**Exercise**
Give the records again in full, exactly as they appear.

**Given data**
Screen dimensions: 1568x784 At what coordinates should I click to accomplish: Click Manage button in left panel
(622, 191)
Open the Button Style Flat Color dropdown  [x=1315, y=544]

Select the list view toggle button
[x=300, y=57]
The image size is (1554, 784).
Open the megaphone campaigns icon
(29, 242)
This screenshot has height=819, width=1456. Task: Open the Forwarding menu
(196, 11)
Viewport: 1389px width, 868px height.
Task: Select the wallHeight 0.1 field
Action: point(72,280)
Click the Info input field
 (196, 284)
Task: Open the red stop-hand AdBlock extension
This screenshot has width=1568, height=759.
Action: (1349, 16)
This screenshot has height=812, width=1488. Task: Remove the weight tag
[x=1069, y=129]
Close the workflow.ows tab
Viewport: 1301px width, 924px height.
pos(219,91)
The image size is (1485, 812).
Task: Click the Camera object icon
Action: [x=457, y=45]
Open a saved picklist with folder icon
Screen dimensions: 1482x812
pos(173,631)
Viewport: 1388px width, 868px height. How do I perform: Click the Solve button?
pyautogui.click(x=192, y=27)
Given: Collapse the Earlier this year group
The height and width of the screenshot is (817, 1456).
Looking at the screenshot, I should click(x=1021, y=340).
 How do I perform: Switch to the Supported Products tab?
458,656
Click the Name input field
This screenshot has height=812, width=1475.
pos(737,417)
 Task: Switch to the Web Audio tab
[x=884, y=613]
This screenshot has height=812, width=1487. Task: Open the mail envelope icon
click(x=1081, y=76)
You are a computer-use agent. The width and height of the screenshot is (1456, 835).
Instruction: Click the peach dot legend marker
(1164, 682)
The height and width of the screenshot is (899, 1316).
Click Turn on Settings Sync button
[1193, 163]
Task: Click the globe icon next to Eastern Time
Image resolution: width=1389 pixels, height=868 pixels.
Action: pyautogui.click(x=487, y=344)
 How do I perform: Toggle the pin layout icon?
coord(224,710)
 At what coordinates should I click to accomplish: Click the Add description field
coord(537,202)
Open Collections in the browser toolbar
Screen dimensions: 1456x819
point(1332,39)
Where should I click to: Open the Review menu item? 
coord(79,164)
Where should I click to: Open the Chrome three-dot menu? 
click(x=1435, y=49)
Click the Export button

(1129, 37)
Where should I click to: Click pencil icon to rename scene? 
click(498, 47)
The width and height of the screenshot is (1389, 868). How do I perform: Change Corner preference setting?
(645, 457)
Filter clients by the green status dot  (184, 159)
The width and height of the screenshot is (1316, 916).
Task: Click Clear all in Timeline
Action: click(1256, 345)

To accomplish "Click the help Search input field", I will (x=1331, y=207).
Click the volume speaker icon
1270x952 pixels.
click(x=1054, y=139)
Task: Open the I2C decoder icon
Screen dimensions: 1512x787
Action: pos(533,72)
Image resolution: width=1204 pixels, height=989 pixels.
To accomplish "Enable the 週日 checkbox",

**Task output**
Screen dimensions: 1568x784 At what coordinates should I click to accomplish: Click Manage button in left panel
(622, 191)
Open the Button Style Flat Color dropdown  [x=1315, y=544]

Select the list view toggle button
[x=300, y=57]
The image size is (1554, 784).
Open the megaphone campaigns icon
(29, 242)
This screenshot has height=819, width=1456. Task: Open the Forwarding menu
(196, 11)
Viewport: 1389px width, 868px height.
Task: Select the wallHeight 0.1 field
Action: point(72,280)
Click the Info input field
 (196, 284)
Task: Open the red stop-hand AdBlock extension
This screenshot has width=1568, height=759.
Action: (1349, 16)
This screenshot has height=812, width=1488. Task: Remove the weight tag
[x=1069, y=129]
Close the workflow.ows tab
Viewport: 1301px width, 924px height.
pos(219,91)
The image size is (1485, 812).
Task: Click the Camera object icon
Action: [x=457, y=45]
Open a saved picklist with folder icon
Screen dimensions: 1482x812
pos(173,631)
Viewport: 1388px width, 868px height. How do I perform: Click the Solve button?
pyautogui.click(x=192, y=27)
Given: Collapse the Earlier this year group
The height and width of the screenshot is (817, 1456).
Looking at the screenshot, I should click(x=1021, y=340).
 How do I perform: Switch to the Supported Products tab?
458,656
Click the Name input field
This screenshot has height=812, width=1475.
pos(737,417)
 Task: Switch to the Web Audio tab
[x=884, y=613]
This screenshot has height=812, width=1487. Task: Open the mail envelope icon
click(x=1081, y=76)
You are a computer-use agent. The width and height of the screenshot is (1456, 835).
Instruction: Click the peach dot legend marker
(1164, 682)
The height and width of the screenshot is (899, 1316).
Click Turn on Settings Sync button
[1193, 163]
Task: Click the globe icon next to Eastern Time
Image resolution: width=1389 pixels, height=868 pixels.
Action: pyautogui.click(x=487, y=344)
 How do I perform: Toggle the pin layout icon?
coord(224,710)
 At what coordinates should I click to accomplish: Click the Add description field
coord(537,202)
Open Collections in the browser toolbar
Screen dimensions: 1456x819
point(1332,39)
Where should I click to: Open the Review menu item? 
coord(79,164)
Where should I click to: Open the Chrome three-dot menu? 
click(x=1435, y=49)
Click the Export button

(1129, 37)
Where should I click to: Click pencil icon to rename scene? 
click(498, 47)
The width and height of the screenshot is (1389, 868). How do I perform: Change Corner preference setting?
(645, 457)
Filter clients by the green status dot  (184, 159)
The width and height of the screenshot is (1316, 916).
Task: Click Clear all in Timeline
Action: click(1256, 345)

To accomplish "Click the help Search input field", I will (x=1331, y=207).
Click the volume speaker icon
1270x952 pixels.
click(x=1054, y=139)
Task: Open the I2C decoder icon
Screen dimensions: 1512x787
Action: pos(533,72)
Image resolution: width=1204 pixels, height=989 pixels.
To accomplish "Enable the 週日 checkbox",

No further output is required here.